The Education IRA is set up as a funding vehicle to pay educational expenses of a named beneficiary. It features nondeductible contributions of up to $500 a year per beneficiary, with no tax on the earnings if withdrawals are less than qualified higher education expenses in the year of the withdrawal. The beneficiary must be under 18 when the contribution is made. The $500 limit is reduced if a contributor has income above certain levels.

And for people whose employers pay for their education, the employer-provided educational assistance is excluded from their wages. The maximum exclusion amount is $5,250 and is for undergraduate courses, not for graduate level courses.

Publications 590, Individual Retirement Arrangements (IRAs), and Publication 970, Tax Benefits for Higher Education, have more details about these tax breaks and the income phaseout rules. To order, call 1-800-829-3676 or download here.

disasters.gif (5465 bytes)Tax Breaks After Disasters

Losing personal or business property due to a fire, flood, hurricane, theft or other similar event is devastating.

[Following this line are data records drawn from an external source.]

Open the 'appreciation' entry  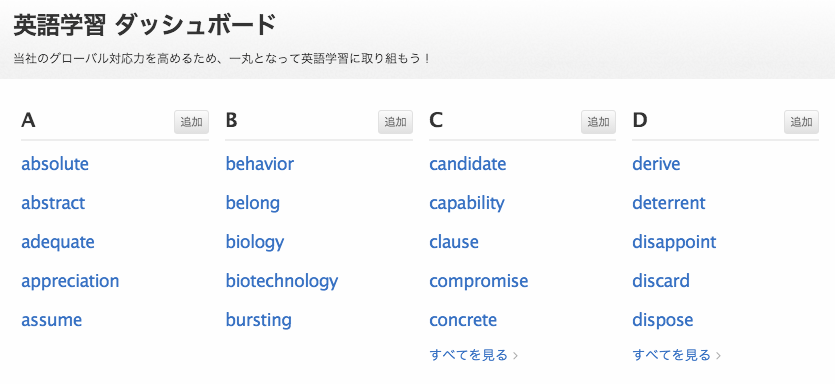tap(70, 281)

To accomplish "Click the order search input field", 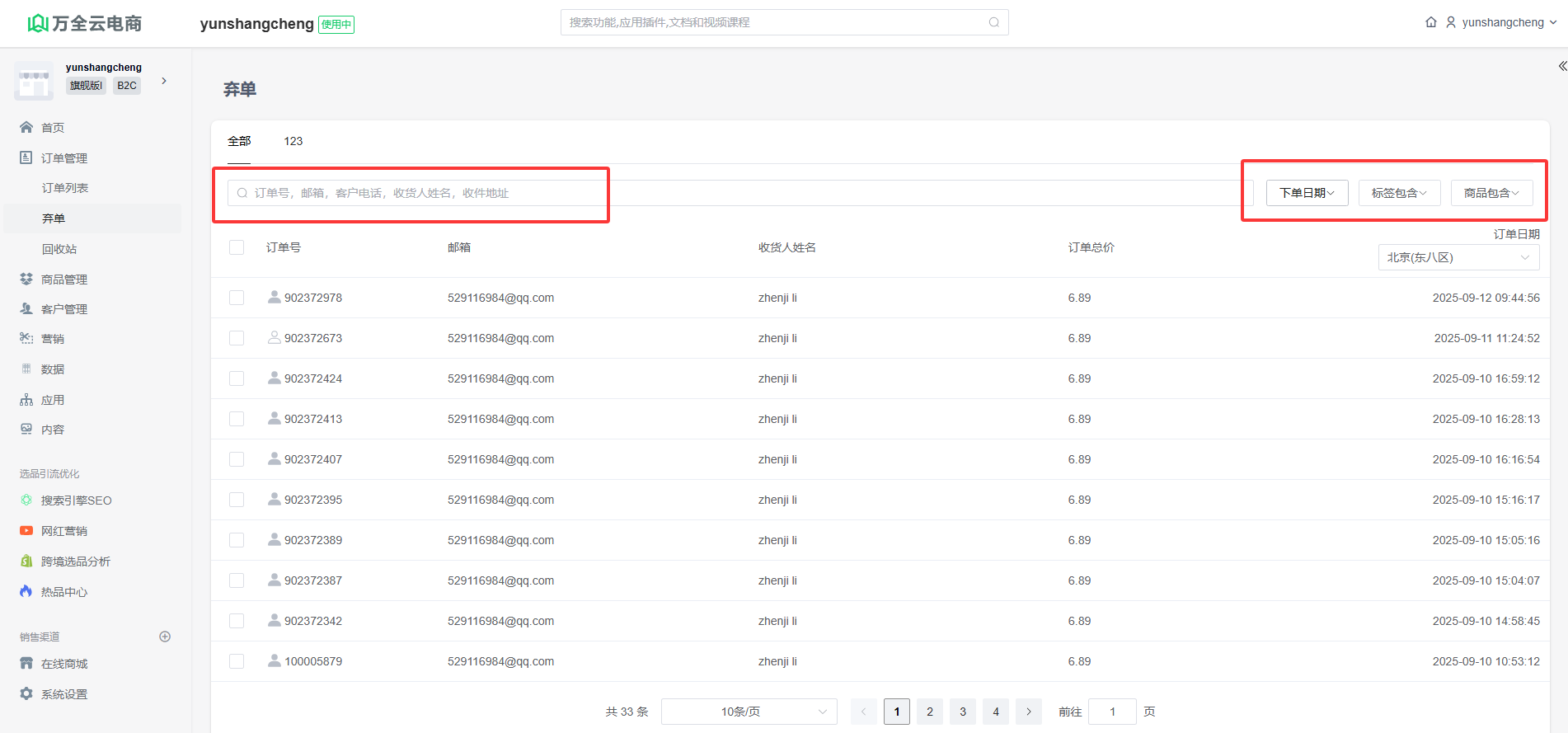I will [x=412, y=193].
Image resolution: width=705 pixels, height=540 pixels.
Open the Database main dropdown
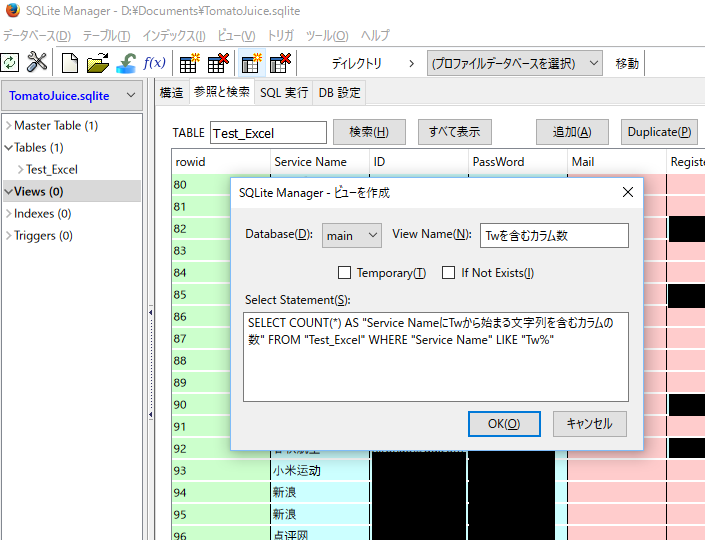coord(352,235)
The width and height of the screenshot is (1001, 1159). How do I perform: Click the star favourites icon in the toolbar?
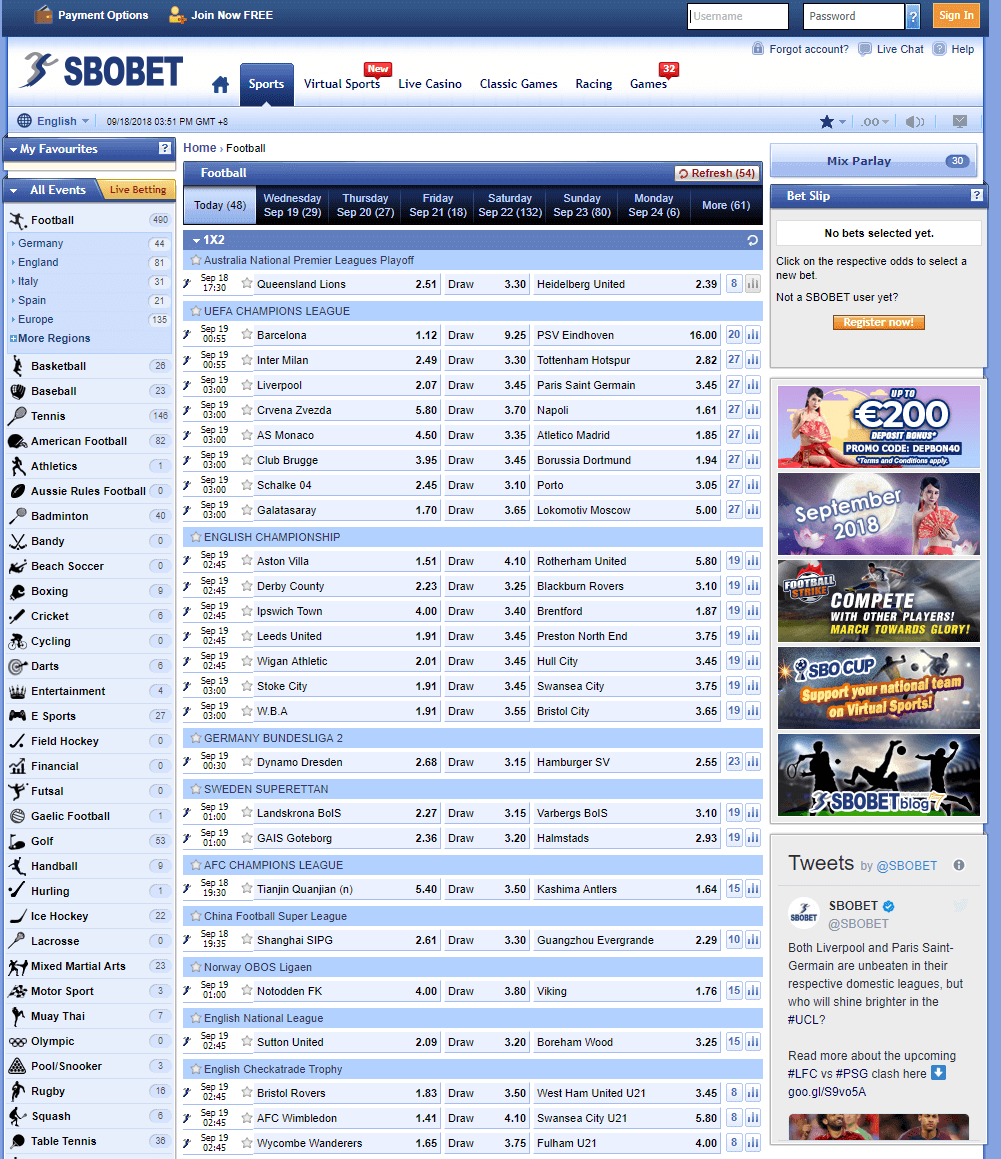coord(828,122)
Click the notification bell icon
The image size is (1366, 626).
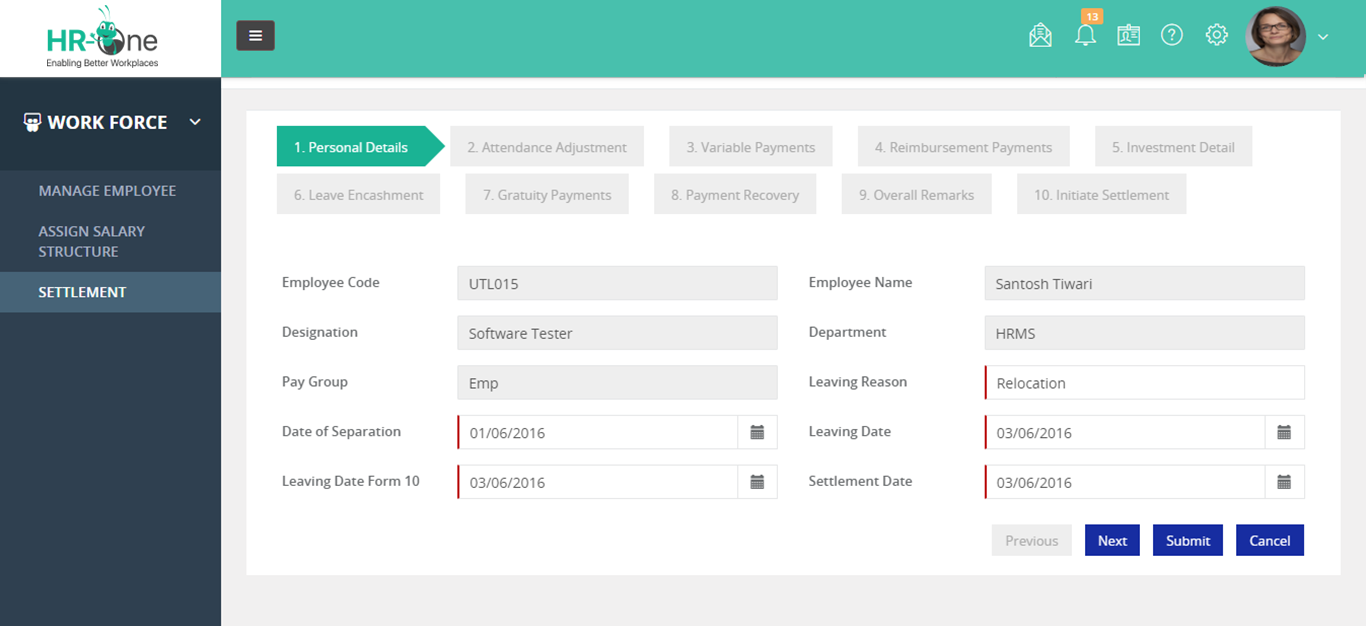tap(1084, 34)
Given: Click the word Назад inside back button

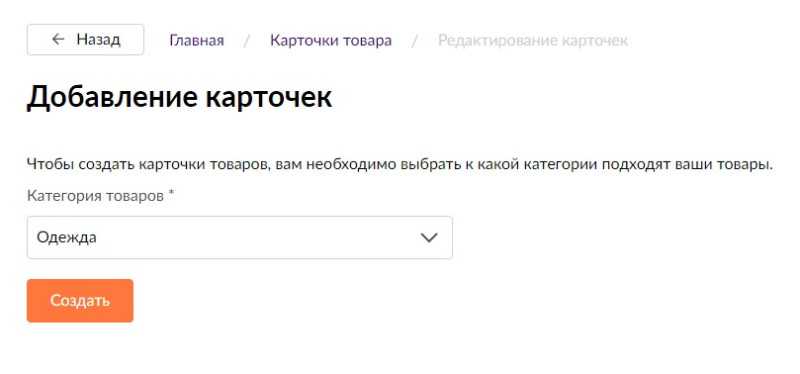Looking at the screenshot, I should coord(98,39).
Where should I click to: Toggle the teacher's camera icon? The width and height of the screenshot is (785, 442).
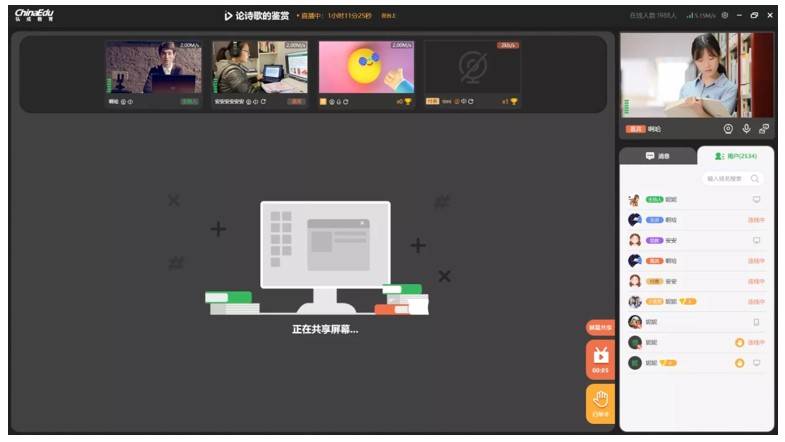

But many people can recover some disaster losses through federal income tax breaks.

People who suffer a casualty, loss or theft may be able to deduct the loss when they itemize deductions on their tax returns. If the loss happens in an area declared a disaster area by the president, people can choose to deduct the loss when they file their tax returns for the year of the loss, or amend their returns for the year before the loss, whichever provides the better tax result.

If additional time is granted to disaster victims for the filing of returns and paying taxes, interest will not be charged for that period.

For details, get free Publications 547, Casualties, Disasters, and Thefts (Business and Nonbusiness), and 1600 (1600SP in Spanish), Disaster Losses. Call 1-800-829-3676.

Standard Deduction for Dependents

People who can be claimed as a dependent by another get a higher standard deduction for 1998. The standard deduction is the greater of $700 or the person's earned income plus $250, up to the regular standard deduction of $4,250 for a single person. This helps relieve many working dependents with under $250 of investment income of the need to file a tax return or to have any tax withheld from their pay.